___ Given data

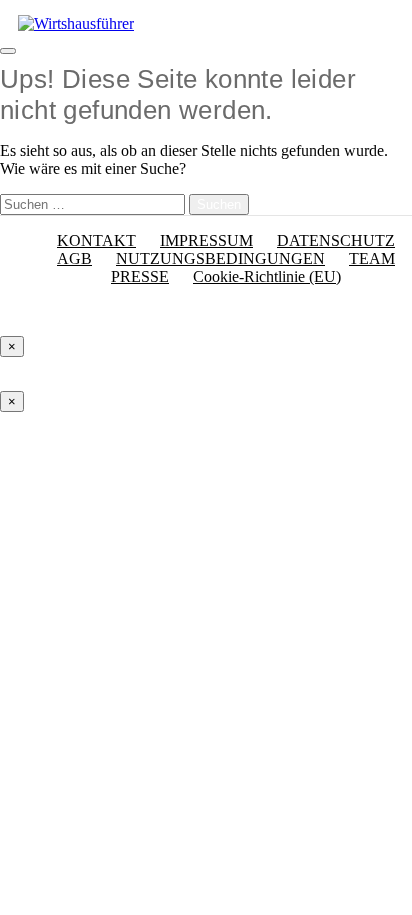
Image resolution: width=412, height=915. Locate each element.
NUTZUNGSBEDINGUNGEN (220, 258)
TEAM (372, 258)
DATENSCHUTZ (336, 240)
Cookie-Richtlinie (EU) (267, 276)
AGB (74, 258)
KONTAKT (96, 240)
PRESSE (140, 276)
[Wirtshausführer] (76, 23)
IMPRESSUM (206, 240)
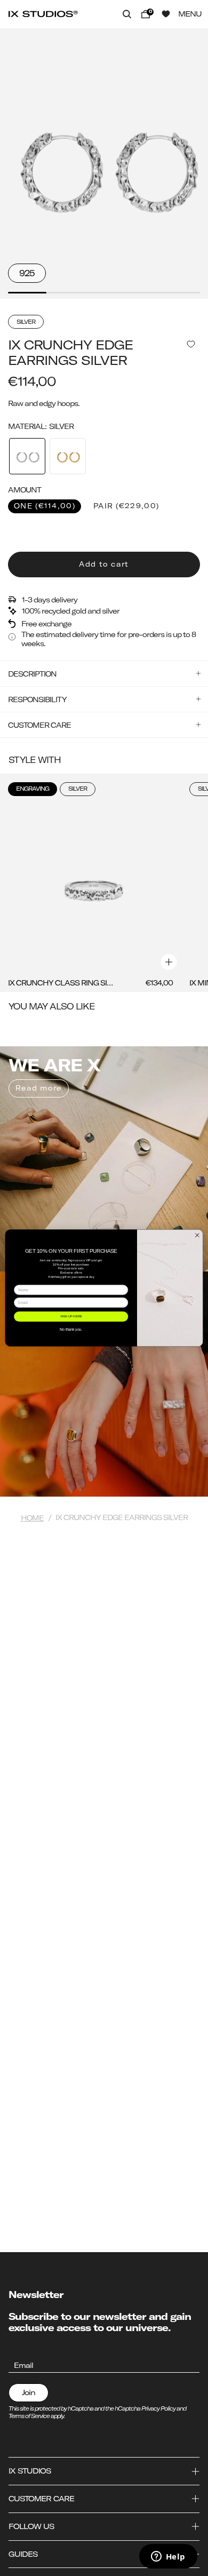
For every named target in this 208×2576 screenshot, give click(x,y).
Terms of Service (29, 2416)
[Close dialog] (197, 1235)
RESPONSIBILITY (37, 699)
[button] (127, 14)
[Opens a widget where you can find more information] (168, 2557)
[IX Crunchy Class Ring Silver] (90, 882)
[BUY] (169, 962)
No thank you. (71, 1329)
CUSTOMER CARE (39, 724)
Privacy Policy (158, 2408)
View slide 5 (181, 292)
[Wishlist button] (166, 14)
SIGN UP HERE (71, 1316)
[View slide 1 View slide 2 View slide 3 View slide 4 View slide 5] (104, 163)
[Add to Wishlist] (191, 344)
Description (32, 673)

______

Task instructions
From the records above, write out exactly the lines that begin at the line with "NUTZUNGSBEDINGUNGEN (220, 258)" and end at the line with "For every named". Pictures must not appear in the output.

Expected answer
NUTZUNGSBEDINGUNGEN (220, 258)
TEAM (372, 258)
DATENSCHUTZ (336, 240)
Cookie-Richtlinie (EU) (267, 276)
AGB (74, 258)
KONTAKT (96, 240)
PRESSE (140, 276)
[Wirtshausführer] (76, 23)
IMPRESSUM (206, 240)
For every named target in this 208×2576 screenshot, give click(x,y).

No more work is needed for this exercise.